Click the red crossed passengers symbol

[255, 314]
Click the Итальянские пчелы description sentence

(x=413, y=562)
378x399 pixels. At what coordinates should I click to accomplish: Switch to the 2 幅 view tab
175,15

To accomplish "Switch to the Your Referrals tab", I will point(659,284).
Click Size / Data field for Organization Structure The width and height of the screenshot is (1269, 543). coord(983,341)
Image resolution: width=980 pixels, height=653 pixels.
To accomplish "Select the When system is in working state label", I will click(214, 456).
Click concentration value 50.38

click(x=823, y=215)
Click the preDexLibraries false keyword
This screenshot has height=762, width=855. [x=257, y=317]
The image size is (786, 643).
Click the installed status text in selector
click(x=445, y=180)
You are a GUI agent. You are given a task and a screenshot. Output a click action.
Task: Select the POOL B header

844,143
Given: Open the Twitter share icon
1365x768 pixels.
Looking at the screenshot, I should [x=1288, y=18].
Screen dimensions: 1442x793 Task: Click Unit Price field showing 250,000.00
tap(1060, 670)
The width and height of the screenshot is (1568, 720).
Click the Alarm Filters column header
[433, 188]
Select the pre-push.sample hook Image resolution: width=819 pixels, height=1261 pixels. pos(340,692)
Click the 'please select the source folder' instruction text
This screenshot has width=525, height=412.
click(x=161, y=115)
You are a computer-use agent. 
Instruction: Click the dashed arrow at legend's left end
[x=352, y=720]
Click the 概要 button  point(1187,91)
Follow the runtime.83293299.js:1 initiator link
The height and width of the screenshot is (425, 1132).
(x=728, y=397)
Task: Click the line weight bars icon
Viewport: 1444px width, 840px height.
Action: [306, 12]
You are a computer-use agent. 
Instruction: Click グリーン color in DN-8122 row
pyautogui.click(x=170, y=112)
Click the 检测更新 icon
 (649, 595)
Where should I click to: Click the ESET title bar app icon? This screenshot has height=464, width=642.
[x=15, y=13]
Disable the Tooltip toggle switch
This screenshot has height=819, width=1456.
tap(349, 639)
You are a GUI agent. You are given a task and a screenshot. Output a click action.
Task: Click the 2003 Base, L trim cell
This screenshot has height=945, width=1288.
────────────────────────────────────────
WRITTEN INSTRUCTION
Turn the part of the data above that starts with the line containing "The width and height of the screenshot is (1568, 720)." and runs through the line containing "Click the 概要" into a numbered list, dropping any blank lines.

THE SOLUTION
1. The width and height of the screenshot is (1568, 720).
2. Click the Alarm Filters column header
3. [433, 188]
4. Select the pre-push.sample hook Image resolution: width=819 pixels, height=1261 pixels. pos(340,692)
5. Click the 'please select the source folder' instruction text
6. This screenshot has width=525, height=412.
7. click(x=161, y=115)
8. You are a computer-use agent. 
9. Instruction: Click the dashed arrow at legend's left end
10. [x=352, y=720]
11. Click the 概要 button  point(1187,91)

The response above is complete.